We have a CISCO hardware load balancer with two web servers behind it. We'd like to force some URLs to only be served by one of the machines.
Firstly, is the job of the load balancer? or would a better approach be create a subdomain such as http://assets.example.com which would be automatically be routed to one of the servers?
Yeah, you can do that if you want, although if you're certain you want to do that then why not just assign the DNS entry to the specific server IP rather than the cluster VIP?
without specific model information, yes the loadbalancer can take specific server in and out of service gracefully. That is one of the reasons to use a loadbalancer. Load balancers are reverse proxies (in the simplest form), but usually add additional functionality (layer 7 routing, health checks etc). It's usualy very simple to take a server out of service with a loadbalancer.
This is generally the job of a reverse proxy if you don't use a separate domain, and I am not sure if that CISCO hardware balancer does that. Apache and Nginx can be used as reverse proxies, and you would have regex rules that redirect things that match to specific servers.
I would recommend the other domain (assets.example.com) assuming you are talking about static content. That happens to be what stackoverflow does with their static content using sstatic.net.

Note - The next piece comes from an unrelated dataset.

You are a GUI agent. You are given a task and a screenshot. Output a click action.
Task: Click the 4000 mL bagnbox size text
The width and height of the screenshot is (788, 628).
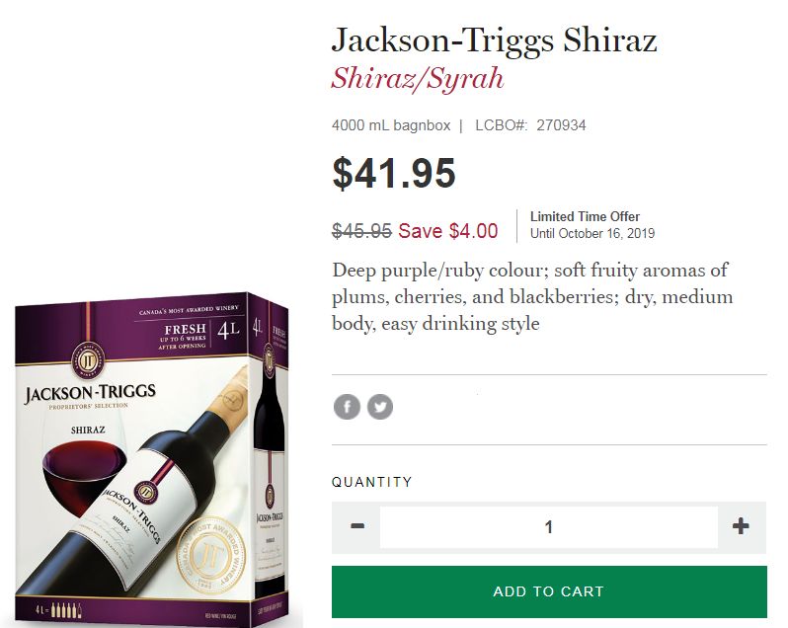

Some advantages of the second domain:
You don't need to use the cookies on the domain for static content, and that saves some overhead (Yahoo blurb about this here, Google blurb here) . From sstatic.net:
If your domain is www.example.org, you can host your static components on static.example.org. However, if you've already set cookies on the top-level domain example.org as opposed to www.example.org, then all the requests to static.example.org will include those cookies. In this case, you can buy a whole new domain, host your static components there, and keep this domain cookie-free. Yahoo! uses yimg.com, YouTube uses ytimg.com, Amazon uses images-amazon.com and so on.
I would also think that if you architect for the second domain, if you ever decide to move to a CDN everything will be pretty much in place for that. The second domain, to me, feels more modular and I modularity is generally a good thing.